Stored items

____

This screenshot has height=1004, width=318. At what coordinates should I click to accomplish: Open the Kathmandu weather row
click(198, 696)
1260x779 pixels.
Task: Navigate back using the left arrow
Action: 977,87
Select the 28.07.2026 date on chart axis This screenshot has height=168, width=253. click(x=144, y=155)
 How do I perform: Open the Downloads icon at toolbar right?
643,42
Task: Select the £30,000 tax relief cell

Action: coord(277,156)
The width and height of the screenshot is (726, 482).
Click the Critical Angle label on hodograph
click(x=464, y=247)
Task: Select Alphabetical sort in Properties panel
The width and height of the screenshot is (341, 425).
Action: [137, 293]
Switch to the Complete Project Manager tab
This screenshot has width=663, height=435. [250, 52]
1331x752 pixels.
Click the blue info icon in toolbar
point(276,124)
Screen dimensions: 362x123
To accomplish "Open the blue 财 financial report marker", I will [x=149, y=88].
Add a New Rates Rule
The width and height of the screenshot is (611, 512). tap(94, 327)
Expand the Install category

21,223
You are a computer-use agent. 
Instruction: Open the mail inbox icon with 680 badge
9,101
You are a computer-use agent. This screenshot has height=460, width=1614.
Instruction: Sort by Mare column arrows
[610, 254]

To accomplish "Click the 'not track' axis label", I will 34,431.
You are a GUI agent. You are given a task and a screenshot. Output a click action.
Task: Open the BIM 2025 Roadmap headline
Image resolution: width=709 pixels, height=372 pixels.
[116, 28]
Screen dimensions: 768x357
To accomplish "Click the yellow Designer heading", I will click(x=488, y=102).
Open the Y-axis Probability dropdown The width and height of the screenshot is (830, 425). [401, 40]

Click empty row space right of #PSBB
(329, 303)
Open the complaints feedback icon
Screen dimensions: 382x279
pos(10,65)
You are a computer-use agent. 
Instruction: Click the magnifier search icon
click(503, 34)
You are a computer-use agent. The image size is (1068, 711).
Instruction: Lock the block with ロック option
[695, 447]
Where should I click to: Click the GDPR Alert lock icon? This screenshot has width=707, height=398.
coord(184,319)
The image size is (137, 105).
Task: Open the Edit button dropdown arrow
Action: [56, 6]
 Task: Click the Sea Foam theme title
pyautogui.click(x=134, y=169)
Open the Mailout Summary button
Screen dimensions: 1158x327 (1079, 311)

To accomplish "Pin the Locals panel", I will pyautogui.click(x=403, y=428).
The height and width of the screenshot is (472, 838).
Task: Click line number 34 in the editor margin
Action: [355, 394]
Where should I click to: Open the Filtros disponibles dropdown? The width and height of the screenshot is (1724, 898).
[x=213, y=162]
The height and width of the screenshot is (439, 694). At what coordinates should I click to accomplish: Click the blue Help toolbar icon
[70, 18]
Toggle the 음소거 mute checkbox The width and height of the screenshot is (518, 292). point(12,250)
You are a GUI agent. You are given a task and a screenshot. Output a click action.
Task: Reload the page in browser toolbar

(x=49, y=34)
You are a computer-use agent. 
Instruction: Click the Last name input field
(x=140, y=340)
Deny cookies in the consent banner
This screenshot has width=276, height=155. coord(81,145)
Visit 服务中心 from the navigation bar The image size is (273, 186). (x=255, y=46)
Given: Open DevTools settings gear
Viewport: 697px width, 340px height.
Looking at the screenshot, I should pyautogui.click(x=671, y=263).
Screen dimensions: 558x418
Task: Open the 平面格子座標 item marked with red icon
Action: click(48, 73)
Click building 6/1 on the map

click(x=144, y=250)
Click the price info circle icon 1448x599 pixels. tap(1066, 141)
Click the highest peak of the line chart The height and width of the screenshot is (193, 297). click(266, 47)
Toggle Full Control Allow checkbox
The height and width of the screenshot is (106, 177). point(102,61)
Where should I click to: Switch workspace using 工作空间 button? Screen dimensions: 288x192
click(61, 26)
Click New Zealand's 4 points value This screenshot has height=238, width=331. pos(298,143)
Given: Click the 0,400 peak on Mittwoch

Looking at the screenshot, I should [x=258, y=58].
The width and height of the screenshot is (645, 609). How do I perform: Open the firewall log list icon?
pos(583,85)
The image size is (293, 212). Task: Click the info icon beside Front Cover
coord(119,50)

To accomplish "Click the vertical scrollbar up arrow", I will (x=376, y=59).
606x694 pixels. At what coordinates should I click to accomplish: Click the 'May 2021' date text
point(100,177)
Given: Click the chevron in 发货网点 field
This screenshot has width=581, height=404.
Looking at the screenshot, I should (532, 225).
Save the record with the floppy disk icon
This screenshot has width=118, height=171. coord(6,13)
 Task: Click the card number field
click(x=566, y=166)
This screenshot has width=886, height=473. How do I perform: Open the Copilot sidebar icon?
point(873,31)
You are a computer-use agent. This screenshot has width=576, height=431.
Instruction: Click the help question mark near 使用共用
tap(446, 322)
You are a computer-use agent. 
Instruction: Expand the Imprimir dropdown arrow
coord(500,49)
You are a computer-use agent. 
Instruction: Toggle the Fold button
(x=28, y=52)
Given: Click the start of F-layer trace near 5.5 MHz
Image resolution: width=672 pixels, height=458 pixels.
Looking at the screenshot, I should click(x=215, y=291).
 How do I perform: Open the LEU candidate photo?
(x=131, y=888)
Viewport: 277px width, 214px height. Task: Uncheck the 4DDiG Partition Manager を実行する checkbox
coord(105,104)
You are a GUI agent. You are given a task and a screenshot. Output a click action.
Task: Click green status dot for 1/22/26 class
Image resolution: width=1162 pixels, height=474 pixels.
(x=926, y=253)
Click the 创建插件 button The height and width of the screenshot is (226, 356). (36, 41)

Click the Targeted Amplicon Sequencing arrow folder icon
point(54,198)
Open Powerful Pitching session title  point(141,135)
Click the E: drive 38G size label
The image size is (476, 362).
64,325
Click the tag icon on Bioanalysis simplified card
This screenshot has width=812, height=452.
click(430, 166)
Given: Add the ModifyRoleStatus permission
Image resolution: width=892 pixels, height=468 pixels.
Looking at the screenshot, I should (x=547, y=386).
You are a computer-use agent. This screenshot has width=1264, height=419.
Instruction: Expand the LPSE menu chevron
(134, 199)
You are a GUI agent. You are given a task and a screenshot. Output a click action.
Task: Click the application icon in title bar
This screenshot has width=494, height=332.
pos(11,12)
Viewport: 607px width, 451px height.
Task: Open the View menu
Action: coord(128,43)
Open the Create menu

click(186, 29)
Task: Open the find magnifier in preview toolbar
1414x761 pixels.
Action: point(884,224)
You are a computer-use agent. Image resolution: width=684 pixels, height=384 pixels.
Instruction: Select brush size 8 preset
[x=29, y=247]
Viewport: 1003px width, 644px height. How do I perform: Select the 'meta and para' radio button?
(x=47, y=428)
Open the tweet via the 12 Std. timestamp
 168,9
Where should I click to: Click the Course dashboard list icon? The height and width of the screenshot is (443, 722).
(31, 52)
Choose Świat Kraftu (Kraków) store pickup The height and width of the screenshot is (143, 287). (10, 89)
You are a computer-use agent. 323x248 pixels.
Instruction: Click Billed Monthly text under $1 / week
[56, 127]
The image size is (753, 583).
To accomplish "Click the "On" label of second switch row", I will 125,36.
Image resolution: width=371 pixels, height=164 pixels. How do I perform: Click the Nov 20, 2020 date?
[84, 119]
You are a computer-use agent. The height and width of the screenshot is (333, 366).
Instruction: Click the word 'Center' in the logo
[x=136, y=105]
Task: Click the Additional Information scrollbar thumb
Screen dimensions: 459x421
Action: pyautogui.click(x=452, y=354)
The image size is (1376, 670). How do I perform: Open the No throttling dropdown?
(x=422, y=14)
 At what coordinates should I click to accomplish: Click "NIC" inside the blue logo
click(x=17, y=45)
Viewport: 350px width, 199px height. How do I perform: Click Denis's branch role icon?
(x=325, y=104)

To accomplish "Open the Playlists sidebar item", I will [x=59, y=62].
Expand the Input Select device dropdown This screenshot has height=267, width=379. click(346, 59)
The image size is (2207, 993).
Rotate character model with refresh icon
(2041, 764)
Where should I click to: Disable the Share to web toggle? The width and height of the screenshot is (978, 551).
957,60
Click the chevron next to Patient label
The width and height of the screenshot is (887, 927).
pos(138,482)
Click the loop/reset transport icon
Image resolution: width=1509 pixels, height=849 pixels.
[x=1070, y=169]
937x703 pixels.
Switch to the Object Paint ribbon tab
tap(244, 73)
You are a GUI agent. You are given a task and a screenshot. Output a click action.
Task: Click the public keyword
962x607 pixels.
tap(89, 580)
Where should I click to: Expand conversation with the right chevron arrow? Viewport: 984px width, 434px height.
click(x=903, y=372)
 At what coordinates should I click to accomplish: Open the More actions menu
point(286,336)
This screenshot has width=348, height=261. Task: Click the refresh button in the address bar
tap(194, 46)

____

* Exercise requirements *
Show all lines from the data above in which the word "chart" appears.

* Exercise output *
Select the 28.07.2026 date on chart axis This screenshot has height=168, width=253. click(x=144, y=155)
Click the highest peak of the line chart The height and width of the screenshot is (193, 297). click(266, 47)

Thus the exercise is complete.